Same way you distill any model. Training data efficiency matters only while you train the source model/ensemble. Once you have that you are purely compute bound during distillation.
i think evolution meta-learns the architecture, hyperparams. some domain knowledge too (for ex, we all perceive the world as 3d) but not much. if you compare the text consumed by human vs AI (and i think this is fair b/c even with evolution text is a pretty recent invention for humans), the gap is many orders of magnitude.
> you can simply generate more, and higher quality, artificial data
this is simply not true. and it's very clear if you look at continual learning, robotics, biology, etc. each has enough economic incentives to spend 1000x compute if that led to much better results, but we just don't know how to do that.
good point on chinchilla, but our models are still absurdly large no matter what standards you compare them to.

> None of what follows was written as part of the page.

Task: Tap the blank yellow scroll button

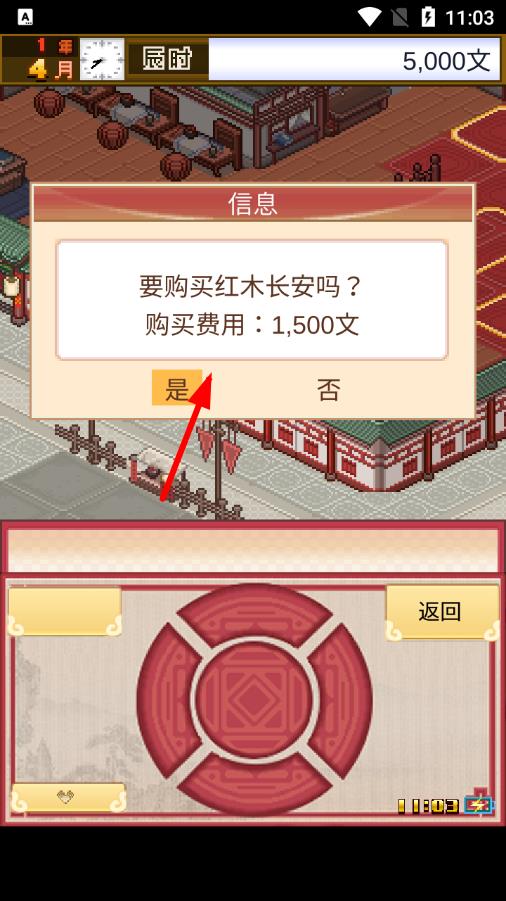Action: [x=65, y=611]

> this is simply not true. and it's very clear if you look at continual learning, robotics, biology, etc. each has enough economic incentives to spend 1000x compute if that led to much better results, but we just don't know how to do that
I'm (and so is the post itself) talking about LLMs in particular, and this is indeed true for LLM.
yes! typically the optimizer that trains faster also get better data efficiency. it maybe not be absolutely true, but that has been my observation so far. also see https://arxiv.org/pdf/2510.09378 for second-order methods.
Fundamentally I don't believe second-order methods get better data efficiency by itself, but changes to the optimizer can because the convergence behavior changes. ML theory lags behind the results in practice.
Maybe some newer references are better, but my mind went to the Model Soups paper[1]:
The conventional recipe for maximizing model accuracy is to (1) train multiple models with various hyperparameters and (2) pick the individual model which performs best on a held-out validation set, discarding the remainder. In this paper, we revisit the second step of this procedure in the context of fine-tuning large pre-trained models, where fine-tuned models often appear to lie in a single low error basin. We show that averaging the weights of multiple models fine-tuned with different hyperparameter configurations often improves accuracy and robustness. Unlike a conventional ensemble, we may average many models without incurring any additional inference or memory costs -- we call the results "model soups."
It's the opposite of a MoE architecture in many ways. MoE splits every individual feed-forward layer into many tiny subnetworks, only a small number of which contribute to the layer output, and they get trained together to complement each other.
Ensembling makes multiple copies of the entire model, trains them independently on the same task, and then has every copy contribute to the output.
Reducing computation vs. increasing it; operating at per-layer granularity vs. whole model; specialization vs. redundancy.
I see you already mention diffusion - iirc there was a result not too long ago that diffusion models keep improving with more epochs for longer than AR models do.
diffusion is promising, but still an open question how much data efficient they are compared to AR. in practice, you can also train AR forever with high enough regularization, so let's see.
yes, agreed, modded-nanogpt is already a data-efficient variant of original nanogpt. just that the kinds of algorithms it allows are somewhat constrained because it optimizes for wall clock time.